[ASSIGNED TASK]:
Please reproduce the entries below exactly from the line holding "Where should I" through the last line, both included, and omit any pictures.
Content starts
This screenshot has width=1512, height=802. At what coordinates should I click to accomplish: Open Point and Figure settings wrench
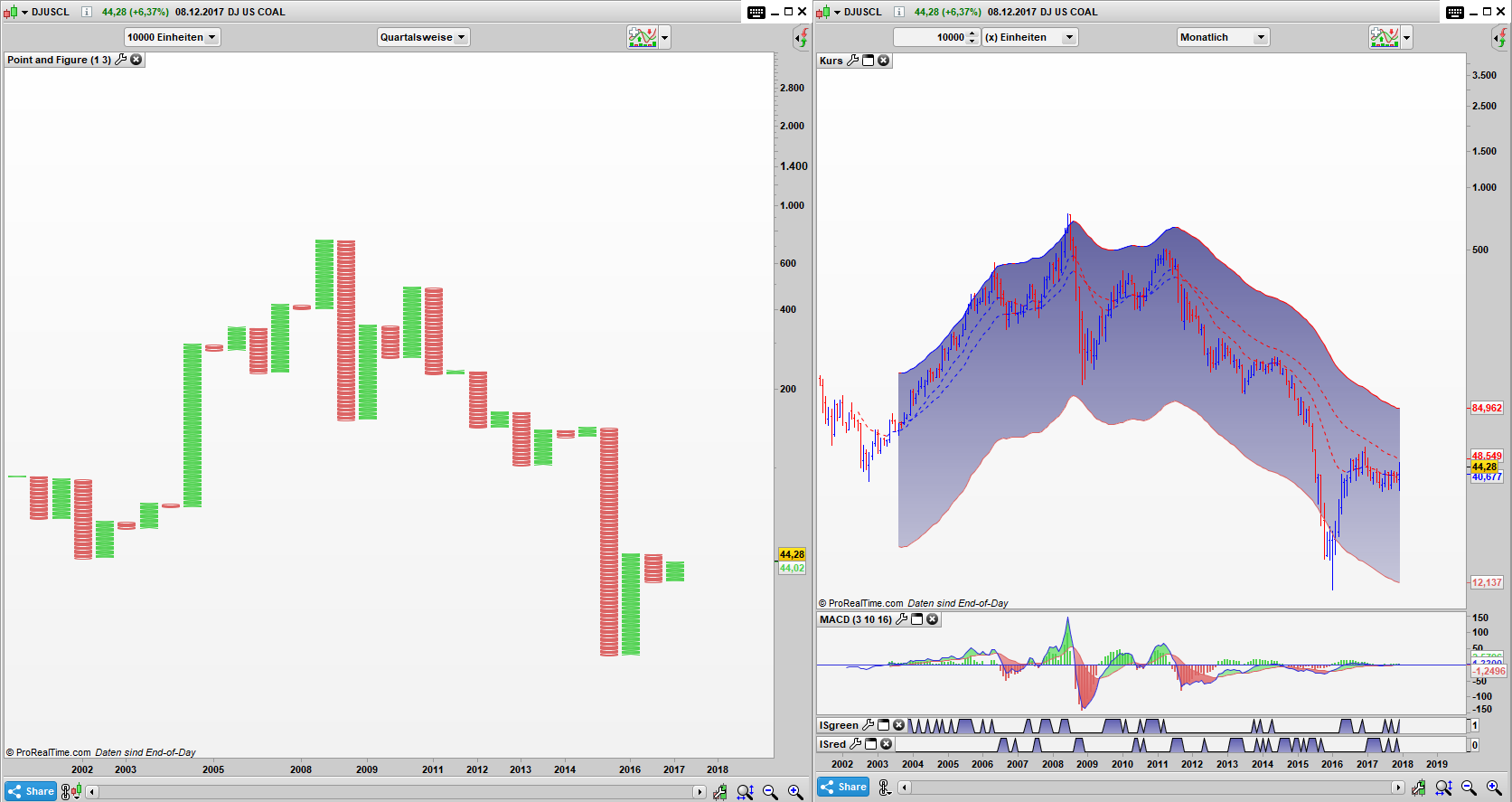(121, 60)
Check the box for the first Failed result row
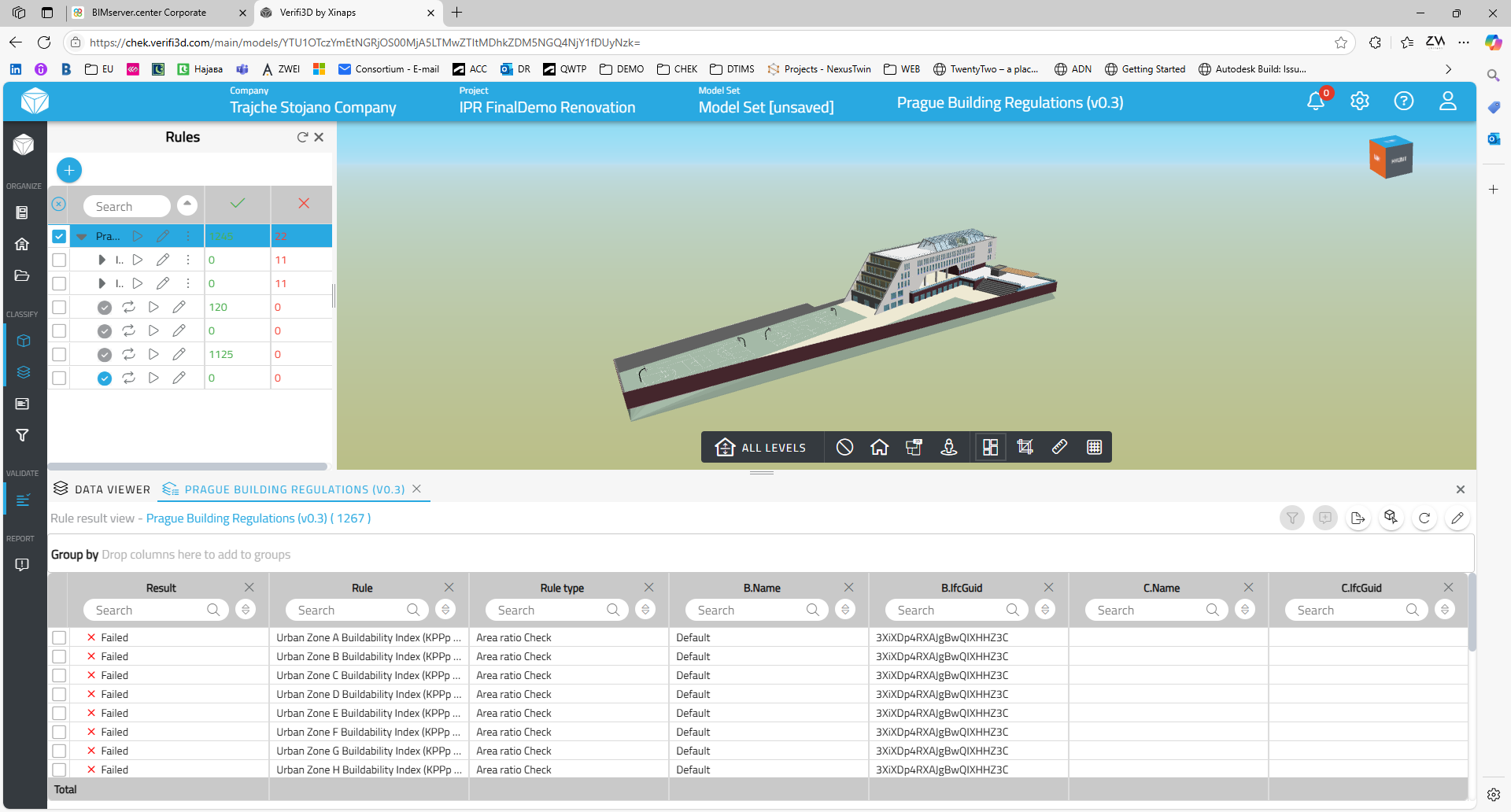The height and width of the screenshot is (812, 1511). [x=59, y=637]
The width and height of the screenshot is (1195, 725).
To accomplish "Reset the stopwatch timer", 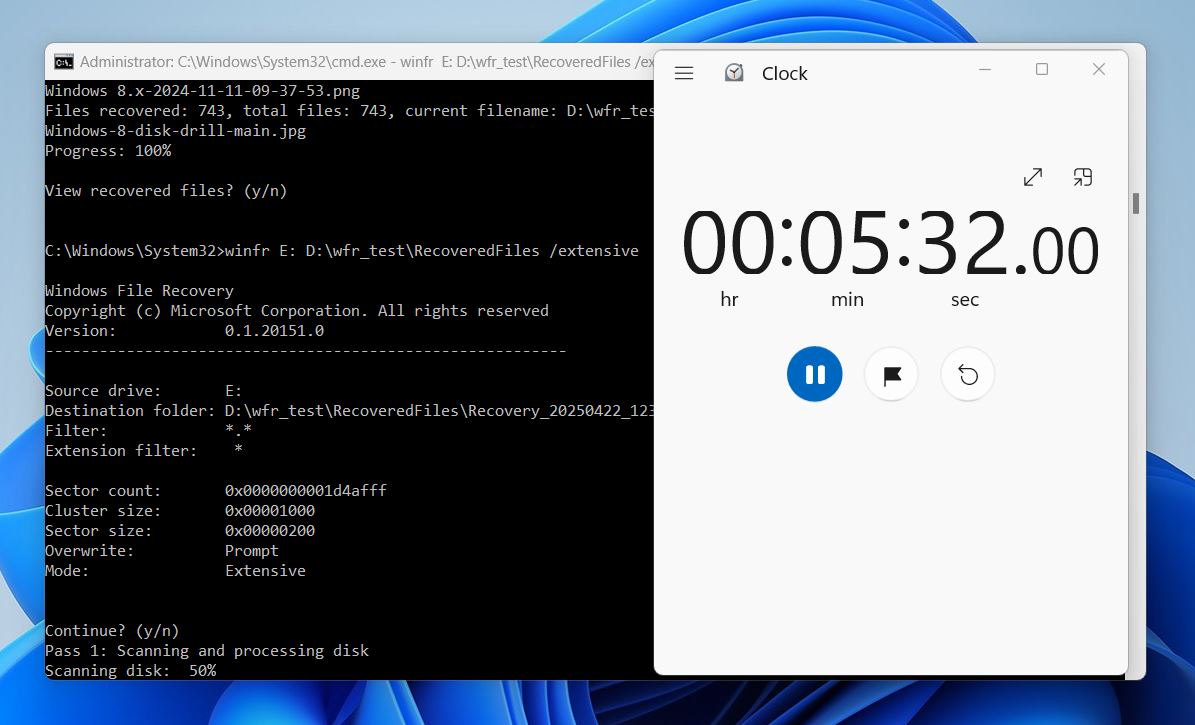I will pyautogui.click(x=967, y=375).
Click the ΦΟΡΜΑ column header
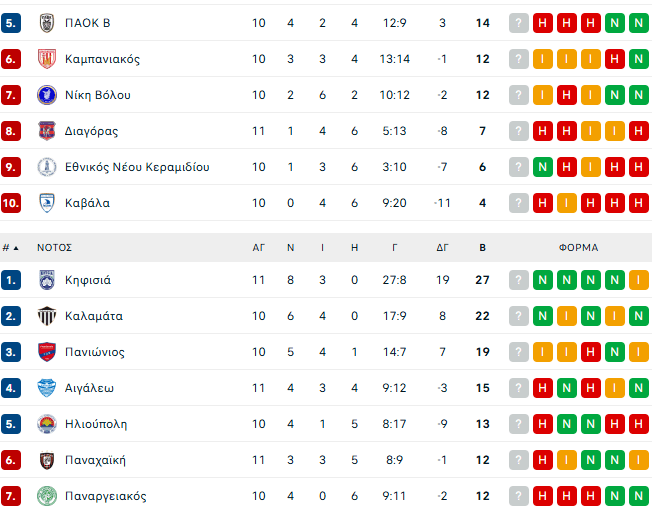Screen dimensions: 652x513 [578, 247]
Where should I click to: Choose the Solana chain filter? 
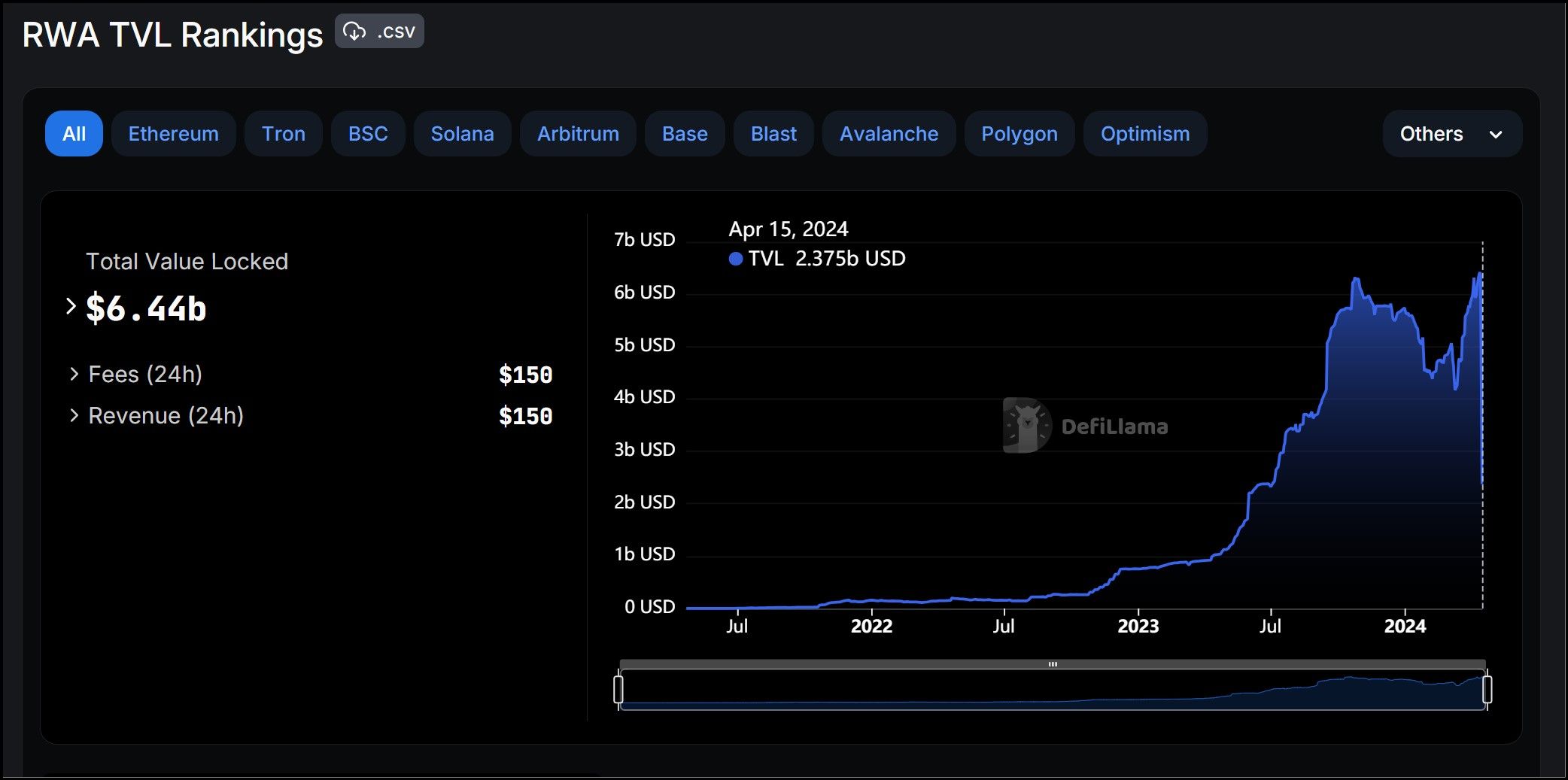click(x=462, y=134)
Content ends
[TASK RESULT]:
Where should I click to: Choose the Solana chain filter? 
click(x=462, y=134)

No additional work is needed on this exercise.